Energetics of Information: From Timekeeping to Computing

In this project, we aim to investigate the energetics of information processing by combining tools from statistical mechanics with recent advances in quantum and stochastic thermodynamics [1,2]. Information is a physical resource, and its manipulation is constrained by thermodynamic laws—an insight that goes back to Maxwell’s demon and Landauer’s principle. Despite the rapid progress in stochastic and quantum thermodynamics, many fundamental questions remain open regarding the ultimate energetic requirements of information processing at microscopic and quantum scales. Here, we will address some of these challenges in two main directions.

First, we will exploit statistical mechanics techniques—such as random walks and
first-passage processes—to go beyond average energetic costs and analyze fluctuations, variances, ergodicity breaking and extreme events. We will investigate optimal control strategies in both stochastic and quantum thermodynamics, aiming to optimize dynamical processes with respect to higher-order quantities rather than just mean values (see preliminary results in [3]). We will apply these results to information erasure and, at a later stage, the characterization of the minimal energetic cost of timekeeping, using models of clocks built from quantum systems coupled to thermal environments [4].

Second, we will address computation from a thermodynamic perspective. We will study the energetic requirements of analog models of computation, particularly (quantum) reservoir computing [5]. We will investigate both fundamental bounds and tradeoffs between entropy production and accuracy, as well as practical principles for energy-efficient implementations.

[1] J. Goold et al, J. Phys. A: Math. Theor. 49, 143001 (2016).
[2] U. Seifert, Phys. A: St. Mech. 504, 176-191(2018).
[3] Miller, Perarnau-Llobet, SciPost Phys. 14, 072 (2023).
[4] A. N. Pearson et al, Physical Review X 11 (2), 021029.
[5] A. Sannia et al, Quantum 8, 1291 (2024).

Master in one of these areas:

• Nanoscience and Nanotechnology
• Quantum Science and Technology
• Theoretical Physics (statistical mechanics, many-body physics, stochastic
  processes).

The PhD workplan includes (i) the compilation of previous work, (ii) the development of models and theoretical tools and (iii) the computational work to implement the models and reach an understanding of their properties.

Besides the academic background required, general programming skills (e.g. Python, R, parallel programming, …) would also represent an added value.

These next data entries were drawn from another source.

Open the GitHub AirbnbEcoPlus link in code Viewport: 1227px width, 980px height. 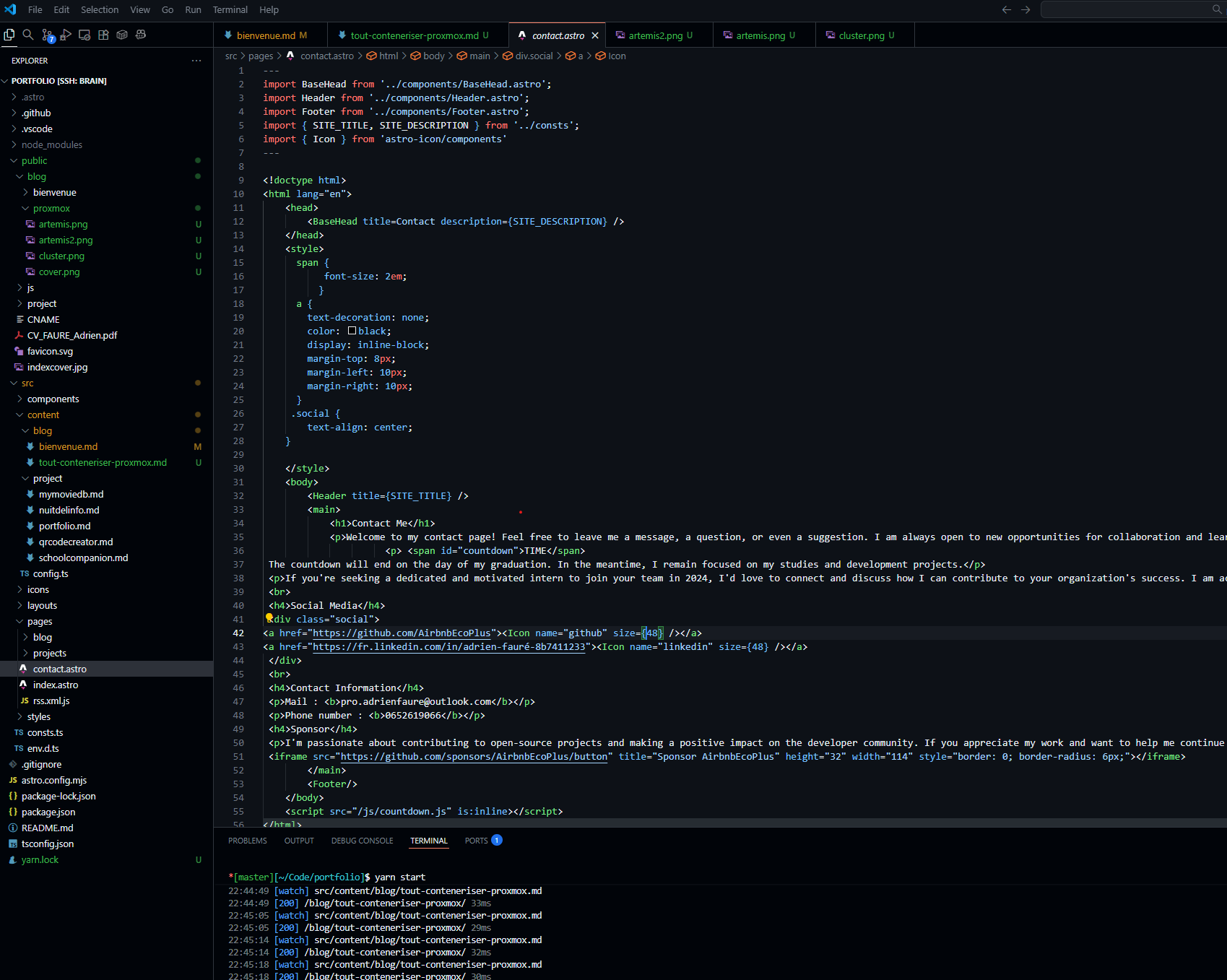click(x=402, y=633)
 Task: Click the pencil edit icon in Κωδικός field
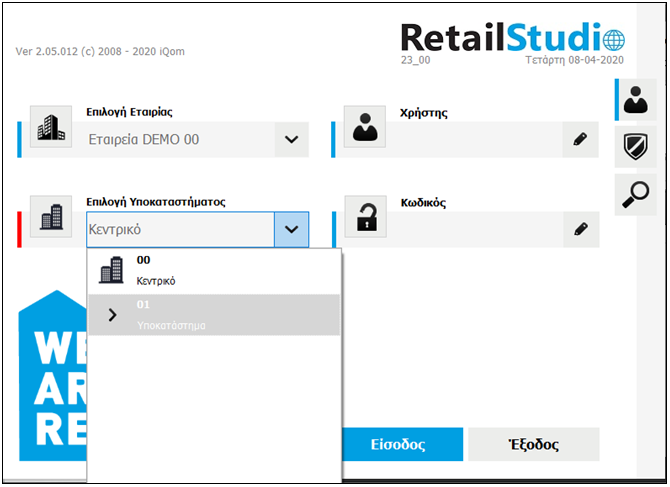click(x=580, y=229)
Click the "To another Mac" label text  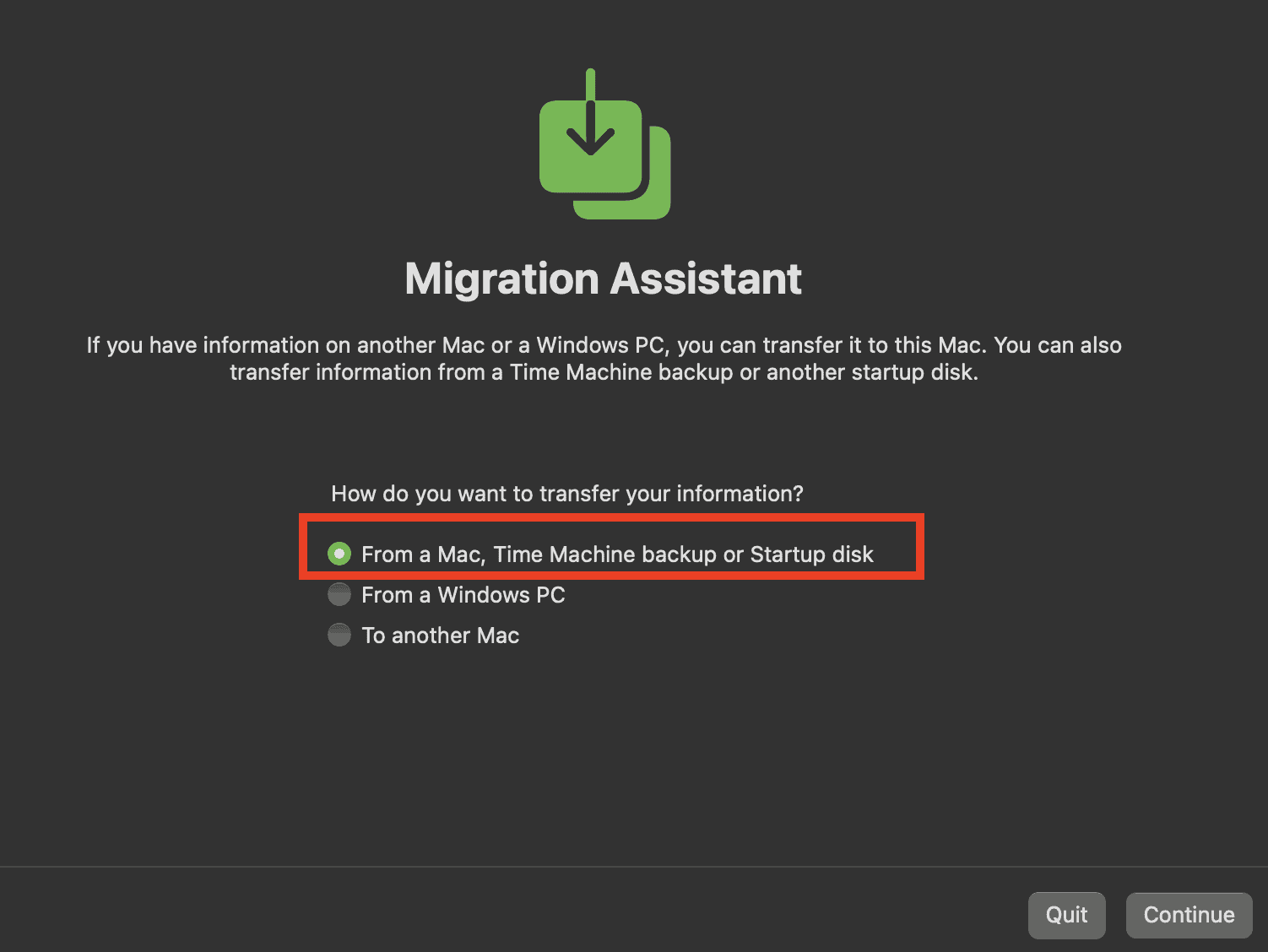click(440, 636)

Martí Perarnau-Llobet is a member of the Quantum Information Group (GIQ) of the Department of Physics. GIQ’s research interests range from theoretical aspects of wuantum information (quantum Shannon theory, quantum statistical inference, quantum metrology, entanglement theory) over implementations of quantum information protocols (e.g., quantum optics and ultra-cold gases) to applications of quantum information theory in condensed matter systems, nonequilibrium statistical mechanics and dissipative quantum dynamics.

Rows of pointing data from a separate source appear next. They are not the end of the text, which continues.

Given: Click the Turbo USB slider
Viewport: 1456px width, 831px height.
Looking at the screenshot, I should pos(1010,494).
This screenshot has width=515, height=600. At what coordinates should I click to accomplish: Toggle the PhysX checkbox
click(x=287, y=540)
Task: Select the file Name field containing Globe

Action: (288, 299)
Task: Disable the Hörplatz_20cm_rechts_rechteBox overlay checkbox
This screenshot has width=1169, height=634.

Vicenç Méndez is professor of the Statistical Physics Group of the Department of Physics. He has his expertise on stochastic phenomena, random walks, long-distance dispersal, and search and exploration patterns. It is part of the SGR ‘Ecoevolutionary responses of animals to climate change’ focused on understanding the response of biological populations to climate and other external forcing from a statistical physics approach.